Zwei weitere linke Anwärter erhielten je unter ein Prozent der Stimmen. Der zweite Rechtskandidat neben Piñera war am Sonntag José Antonio Kast, der für die im Gegensatz zu Piñera wirklich stramme Rechte knapp acht Prozent einfuhr. Geht man schlicht arithmetisch vor, so ergäben sich in der Stichwahl klare Verhältnisse: Sebastián Piñera könnte 44,5 Prozent plus eine schwer zu kalkulierende Stimmenzahl aus dem Lager von Carolina Goic erwarten. Alejandro Guillier würde – vorausgesetzt, er schöpft das linke Potential voll aus – gut 55 Prozent bekommen. Dazu ist eine Einigung mit der „Frente Amplio“ erforderlich, die bei den parallel stattgefundenen Parlamentswahlen mit 16,5 Prozent ebenfalls ein gutes Resultat hatte. Hinsichtlich der Stimmen der Kandidatin der Christdemokratin Goic glauben die meisten Analysten, dass sie sich mehrheitlich auf Guillier vereinigen werden. Damit bliebe als Unsicherheitsfaktor noch die Wahlbeteiligung, die in der Annahme eines sicheren Sieges unter linken Wählern geringer als nötig ausfallen könnte.

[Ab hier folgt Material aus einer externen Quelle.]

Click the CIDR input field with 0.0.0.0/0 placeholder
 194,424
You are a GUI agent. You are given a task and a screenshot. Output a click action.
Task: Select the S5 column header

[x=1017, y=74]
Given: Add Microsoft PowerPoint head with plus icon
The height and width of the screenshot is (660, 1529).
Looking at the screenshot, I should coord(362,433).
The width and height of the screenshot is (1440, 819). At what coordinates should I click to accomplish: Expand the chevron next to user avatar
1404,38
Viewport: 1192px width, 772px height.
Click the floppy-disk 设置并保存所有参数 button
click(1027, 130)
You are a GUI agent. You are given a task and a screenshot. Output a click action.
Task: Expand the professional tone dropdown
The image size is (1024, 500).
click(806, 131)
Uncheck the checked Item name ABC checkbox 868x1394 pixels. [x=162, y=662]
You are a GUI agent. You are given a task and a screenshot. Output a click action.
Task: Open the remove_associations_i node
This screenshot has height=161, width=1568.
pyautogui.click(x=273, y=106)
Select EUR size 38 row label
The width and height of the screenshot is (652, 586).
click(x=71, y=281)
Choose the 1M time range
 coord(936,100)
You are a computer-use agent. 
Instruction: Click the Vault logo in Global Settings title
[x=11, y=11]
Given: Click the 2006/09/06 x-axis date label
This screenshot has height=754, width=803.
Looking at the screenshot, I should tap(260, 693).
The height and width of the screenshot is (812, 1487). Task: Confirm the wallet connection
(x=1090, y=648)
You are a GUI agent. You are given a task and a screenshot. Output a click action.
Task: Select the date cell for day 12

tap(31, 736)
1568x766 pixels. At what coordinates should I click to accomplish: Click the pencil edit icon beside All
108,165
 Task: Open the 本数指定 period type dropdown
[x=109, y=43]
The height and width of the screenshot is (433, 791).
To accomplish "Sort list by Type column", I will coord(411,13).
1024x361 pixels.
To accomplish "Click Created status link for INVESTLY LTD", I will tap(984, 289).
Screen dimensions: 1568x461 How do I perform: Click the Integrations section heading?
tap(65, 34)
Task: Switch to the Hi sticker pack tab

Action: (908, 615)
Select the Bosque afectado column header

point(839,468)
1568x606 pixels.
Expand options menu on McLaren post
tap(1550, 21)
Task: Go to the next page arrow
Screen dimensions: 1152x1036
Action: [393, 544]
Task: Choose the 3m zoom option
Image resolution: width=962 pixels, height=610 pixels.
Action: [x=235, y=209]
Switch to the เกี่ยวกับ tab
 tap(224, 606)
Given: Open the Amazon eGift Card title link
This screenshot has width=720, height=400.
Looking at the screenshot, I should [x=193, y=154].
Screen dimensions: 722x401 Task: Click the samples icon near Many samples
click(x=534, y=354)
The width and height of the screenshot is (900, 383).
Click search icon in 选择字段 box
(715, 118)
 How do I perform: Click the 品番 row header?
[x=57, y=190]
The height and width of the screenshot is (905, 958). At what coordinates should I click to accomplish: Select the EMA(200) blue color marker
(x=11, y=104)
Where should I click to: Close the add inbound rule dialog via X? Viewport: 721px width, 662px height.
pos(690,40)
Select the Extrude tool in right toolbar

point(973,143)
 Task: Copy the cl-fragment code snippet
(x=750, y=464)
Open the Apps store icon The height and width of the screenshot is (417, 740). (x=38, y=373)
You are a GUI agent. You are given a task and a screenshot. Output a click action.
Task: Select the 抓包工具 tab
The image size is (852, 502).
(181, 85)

Bei den Parlamentswahlen waren sieben Listen gegeneinander angetreten. Die KP Chiles erhielt mit 275 000 Stimmen 4,6 Prozent und sicherte sich acht Abgeordnete im Parlament. Vor vier Jahren waren es sechs Abgeordnete, aber die Vergrößerung des Parlaments von 120 auf 155 Sitze entspricht in etwa der Steigerung. Für Senatssitze reichte es für die Kommunistische Partei nicht. Das Bündnis „Die Kraft der Mehrheit“ wurde mit insgesamt 43 Sitzen zweitstärkste Fraktion hinter den vereinten Rechten (Chile Vamos), die 73 Sitze erreichten.